Ballot Selfies Still Illegal in New York
The U.S. District Court for the Southern District of New York, in Silverberg v. Board of Elections of the State of New York, refused to enjoin New York’s prohibition of ballot selfies, finding (internal citations omitted):
Plaintiffs’ important First Amendment rights must be reconciled with the cherished right to vote. Courts have held that an individual’s right to speech related to a political campaign must give way, for example, to a state-imposed restriction that prohibits campaigning within 100 feet of an entrance to a polling place.
At issue is N.Y. Elec. Law § 17-130(10), which provides that “[a]ny person who . . . [s]hows his ballot after it is prepared for voting, to any person so as to reveal the contents . . . is guilty of a misdemeanor.” The provision, enacted 126 years ago, was part of 19th century legislation popularly known as the Australian ballot reforms. The statute did not merely offer the voter the option of voting in secrecy, but mandated it, and for good reason. As Justice Blackmun noted in Burson, the nation had been plagued with voter bribery prompted by ballots that political parties “often printed with flamboyant colors, distinctive designs, and emblems so that they could be recognized at a distance.” The problem was not resolved by standardized ballots because “the vote buyer could simply place a ballot in the hands of the bribed voter and watch until he placed it in the polling box.”
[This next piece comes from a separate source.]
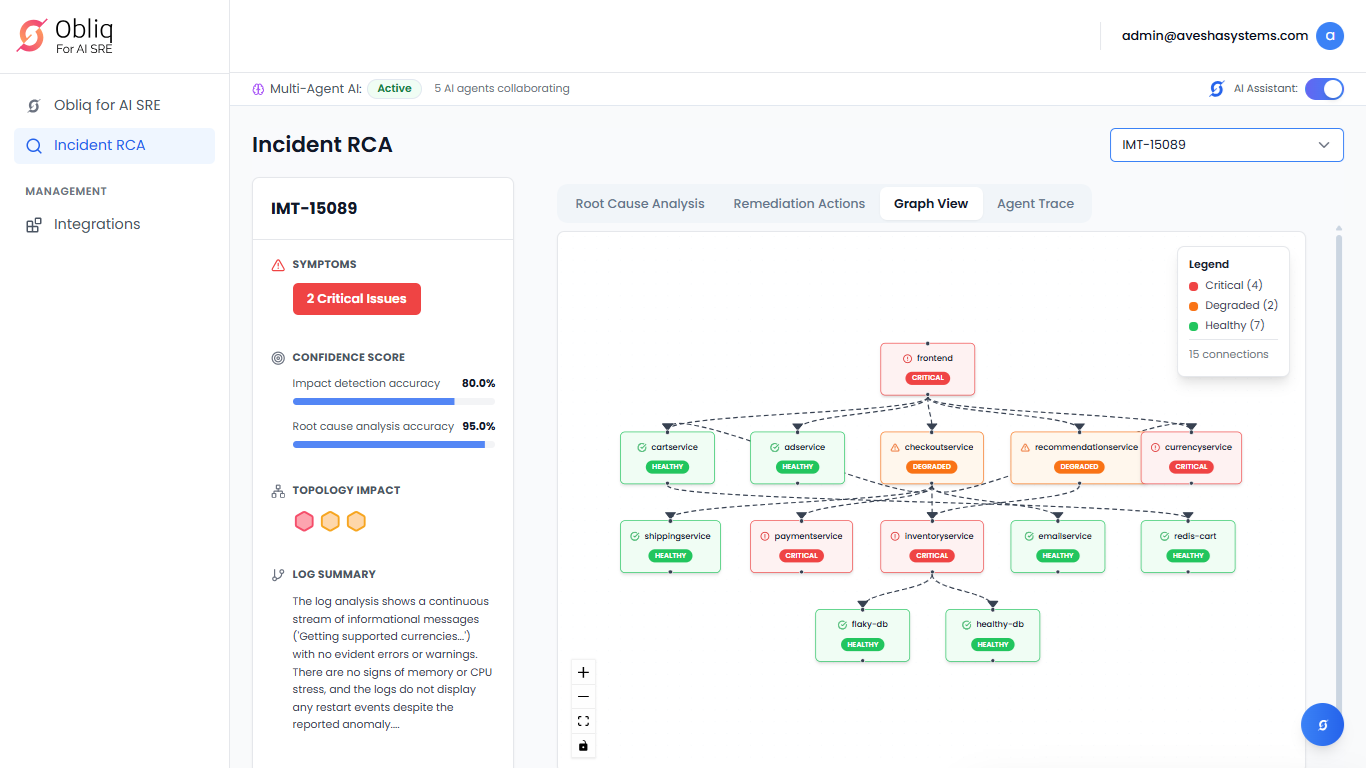Switch to Root Cause Analysis tab
1366x768 pixels.
pos(640,204)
Because of the statute, those who would engage in ballot policing, for the purpose of bribery or to enforce orthodoxy among members of a group, whether members of union, employees of a company, or members of a religious group, have longed been deprived of an essential tool for success. The absence of recent evidence of this kind of voter bribery or intimidation does not mean that the motivation to engage in such conduct no longer exists. Rather, it is consistent with the continued effectiveness of the New York statute.
This action was commenced 13 days before the presidential election, even though the statute has been on the books longer than anyone has been alive. Selfies and smartphone cameras have been prevalent since 2007. A last-minute, judicially-imposed change in the protocol at 5,300 polling places would be a recipe for delays and a disorderly election, as well- intentioned voters either took the perfectly posed selfie or struggled with their rarely-used smartphone camera. This would not be in the public interest, a hurdle that all preliminary injunctions must cross.